Question

A body of mass $5\;kg$ under the action of constant force $\vec{F} = F_X\hat{i}+F_y\hat{j}$ has a velocity at $t=0\;s$ as $\vec{v}=(6\hat{i} – 2\hat{j})\;ms^{-1}$ and at $t=10\;s$ as $\vec{v} = 6\hat{j}\;ms^{-1}$. The force $\vec{F}$ is:
A. $(-3\hat{i}+4\hat{j})\;N$
B. $(-\dfrac{3}{5}\hat{i}+\dfrac{4}{5}\hat{j})\;N$
C. $(3\hat{i}-4\hat{j})\;N$
D. $(\dfrac{3}{5}\hat{i}-\dfrac{4}{5}\hat{j})\;N$

Answer 1

Recall that the force acting on a body executing kinematic motion can be given by the acceleration of motion experienced by the mass of the body. To this end, determine the acceleration of the body in question since we know that it is nothing but the rate of change of velocity.
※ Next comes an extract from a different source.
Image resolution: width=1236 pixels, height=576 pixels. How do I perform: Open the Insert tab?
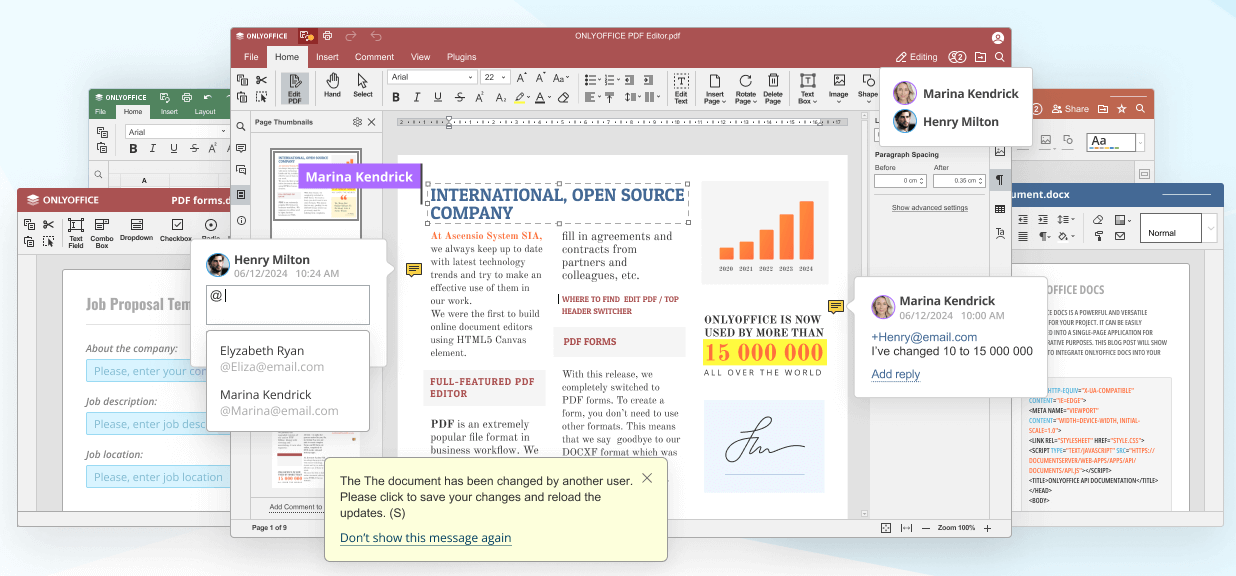point(327,57)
Following this, use the definition of force that we have established before to calculate the constant force that the body is subjected to.

Formula used:
Force $\Rightarrow \vec{F} = \dfrac{m\Delta \vec{v}}{t}$

Complete step-by-step answer:
Let us begin by listing out all that is given to us.
We have the mass of the body $m = 5\;kg$
The initial velocity of the body is given to be $\vec{u}=(6\hat{i} – 2\hat{j})\;ms^{-1}$
The final velocity of the body is given to be $\vec{v} = 6\hat{j}\;ms^{-1}$, that the body achieves in time $t=10\;s$
Now, we know that the force acting on a body in kinematic motion can be given as:
$\vec{F} = m\vec{a}$
Since acceleration $\vec{a}$ is the rate of change of velocity, its expression can be obtained from the kinematic equation of motion:
$\vec{v} = \vec{u}+\vec{a}t \Rightarrow \vec{a} = \dfrac{\vec{v}-\vec{u}}{t}$
$\Rightarrow \vec{F} = \dfrac{m\Delta \vec{v}}{t}$
$\Rightarrow \vec{F} = \dfrac{5 \times [(6\hat{j}) – (6\hat{i} – 2\hat{j})]}{10}$
$\Rightarrow \vec{F} = \dfrac{1}{2}.(-6\hat{i}+8\hat{j})$
$\Rightarrow \vec{F} = -3\hat{i} +4\hat{j}\;N$
Therefore, the correct choice would be A. $-3\hat{i} +4\hat{j}\;N$

So, the correct answer is “Option A”.

Note: Remember to always constrain computations to directionally similar vectors only. We saw that the initial velocity was specified in $\hat{i}$ and $\hat{j}$ directions while the final velocity was specified only in the $\hat{j}$ direction, which means that it possessed no velocity in the $\hat{i}$ direction, which we take to be null. Thus while finding out the difference we consider only the corresponding velocity component in that specific direction of velocity. The same applies to any sort of calculations that need to be carried out in unit vector forms.